La campaña aérea israelí en el sur del Líbano se intensificó este viernes con un nuevo bombardeo sobre la región de Nabatiyeh, en medio de una escalada militar que mantiene en alerta a toda la zona fronteriza y agrava la crisis humanitaria.

El ataque, ejecutado durante la madrugada por aviones de combate israelíes, provocó una enorme columna de humo visible a varios kilómetros de distancia y se suma a una serie de operaciones militares registradas durante los últimos días.
La ofensiva ocurre en un contexto de creciente tensión regional, marcado por el intercambio de ataques entre Estados Unidos e Irán, que elevó aún más la incertidumbre sobre la estabilidad en Medio Oriente.

Mientras Teherán exige un alto al fuego entre Israel y Hezbolá, el Gobierno israelí mantiene sus operaciones militares y continúa atacando objetivos que considera vinculados a la organización armada libanesa.
Los bombardeos han tenido un fuerte impacto sobre las comunidades del sur del Líbano, donde numerosas familias abandonaron sus hogares y varias localidades presentan signos de despoblamiento debido al temor constante a nuevos ataques.
En ciudades y pueblos cercanos a la frontera, las calles permanecen casi vacías. Vehículos abandonados, edificios destruidos y comercios parcialmente cerrados reflejan el deterioro de las condiciones de vida en la región.
Los residentes que permanecen en la zona, especialmente familias cristianas, aseguran vivir bajo una permanente sensación de inseguridad y afirman que muchas personas evitan salir de sus viviendas por miedo a los bombardeos.
La ciudad de Tiro también resultó afectada por los ataques. Un bombardeo israelí dejó heridos a diez trabajadores de un hospital, mientras otros centros médicos de la región sufrieron daños similares desde el inicio de la actual fase del conflicto.
La escalada se agravó el miércoles tras una serie de ataques israelíes dirigidos contra supuestas infraestructuras de Hezbolá.

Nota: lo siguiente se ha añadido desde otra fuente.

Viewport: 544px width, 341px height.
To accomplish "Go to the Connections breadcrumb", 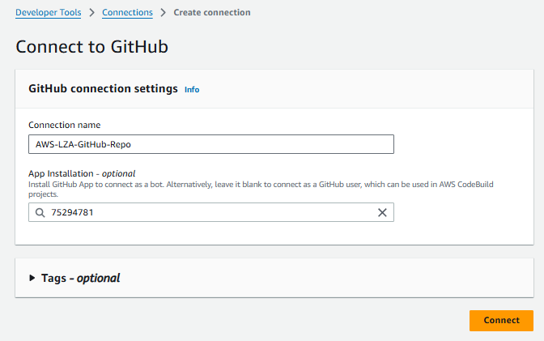I will 127,12.
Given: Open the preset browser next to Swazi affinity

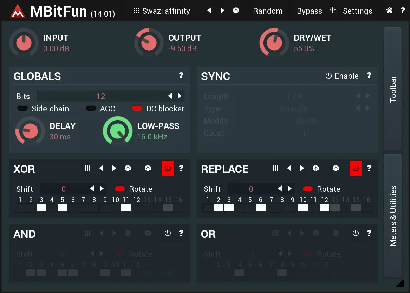Looking at the screenshot, I should coord(136,11).
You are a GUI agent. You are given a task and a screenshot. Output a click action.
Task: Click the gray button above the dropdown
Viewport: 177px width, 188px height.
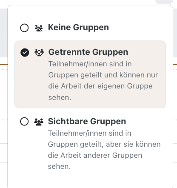[x=164, y=2]
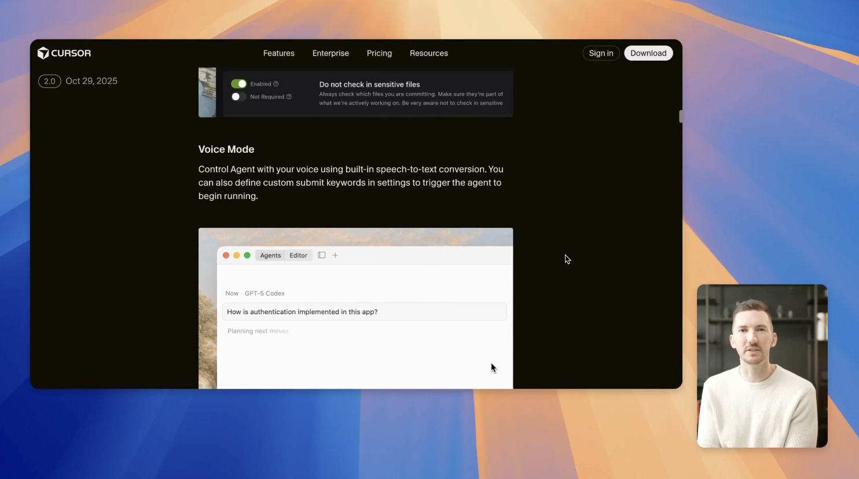Image resolution: width=859 pixels, height=479 pixels.
Task: Switch to the Editor tab
Action: (298, 255)
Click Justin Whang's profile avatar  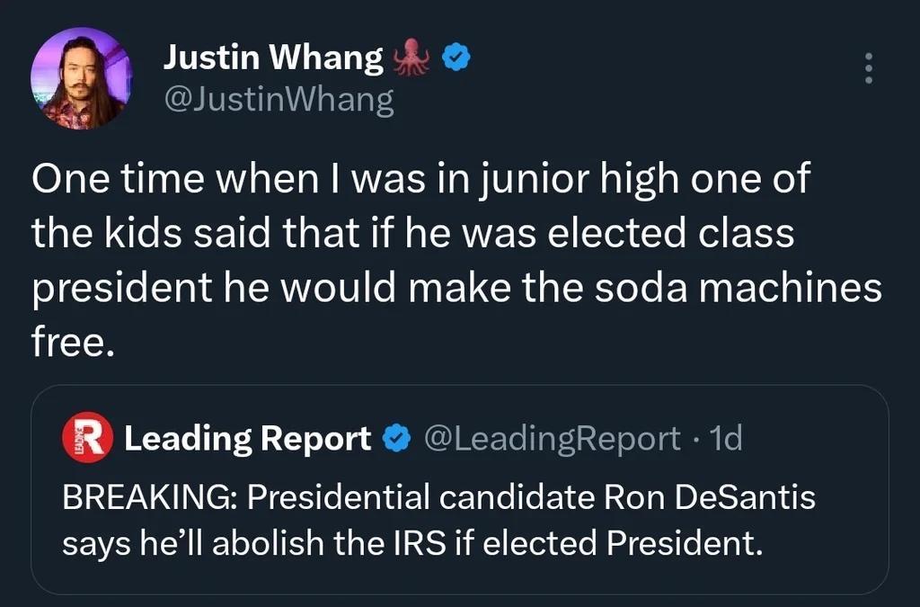(x=81, y=76)
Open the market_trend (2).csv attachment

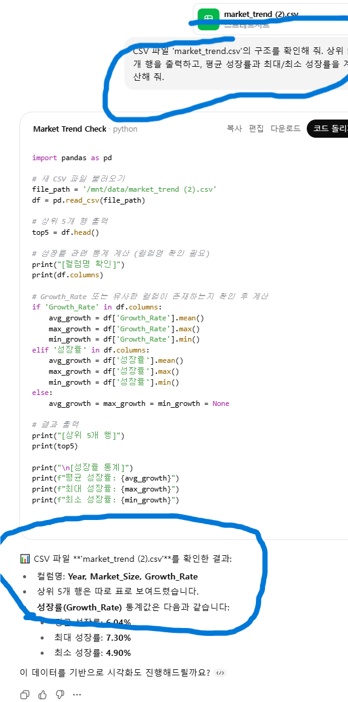pos(270,19)
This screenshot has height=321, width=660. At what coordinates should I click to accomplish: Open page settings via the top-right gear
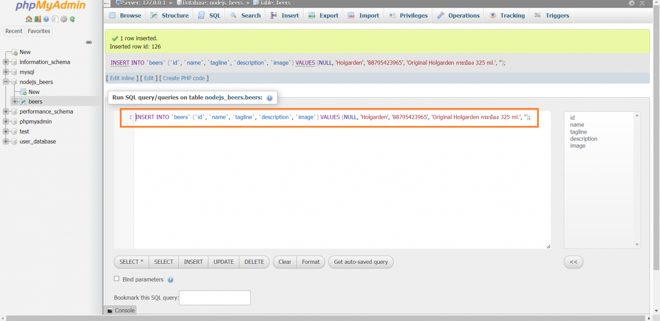point(632,3)
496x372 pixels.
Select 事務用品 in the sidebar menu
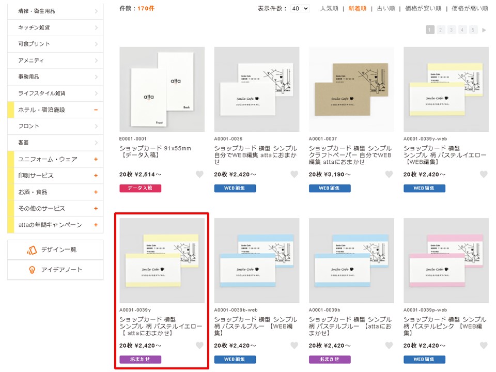(x=55, y=77)
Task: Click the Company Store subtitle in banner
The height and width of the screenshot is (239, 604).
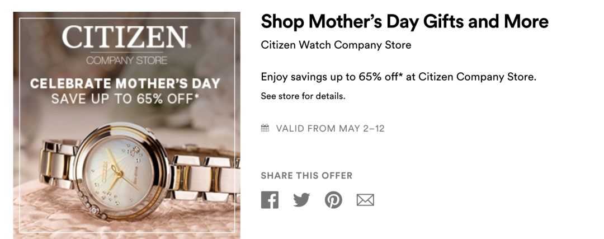Action: [127, 60]
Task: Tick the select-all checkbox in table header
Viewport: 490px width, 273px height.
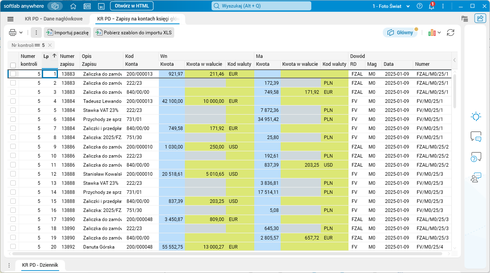Action: [x=13, y=65]
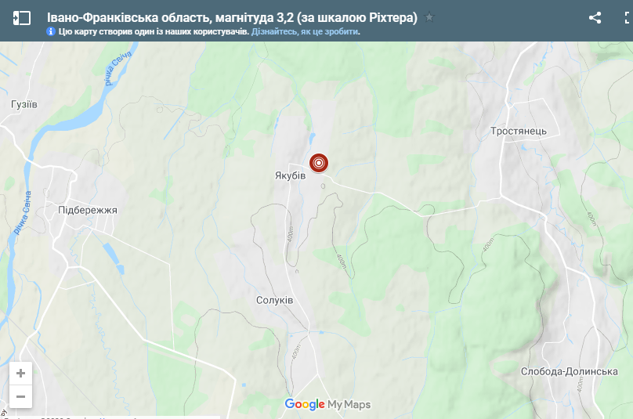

En esa jornada se registraron al menos seis fallecidos en una localidad cercana a Tiro y otras dos víctimas en Sidón tras un ataque con dron.
Con los enfrentamientos cada vez más frecuentes y sin señales de una desescalada inmediata, el sur del Líbano enfrenta una de las situaciones más críticas de los últimos meses, mientras la comunidad internacional observa con preocupación el riesgo de una expansión del conflicto en la región.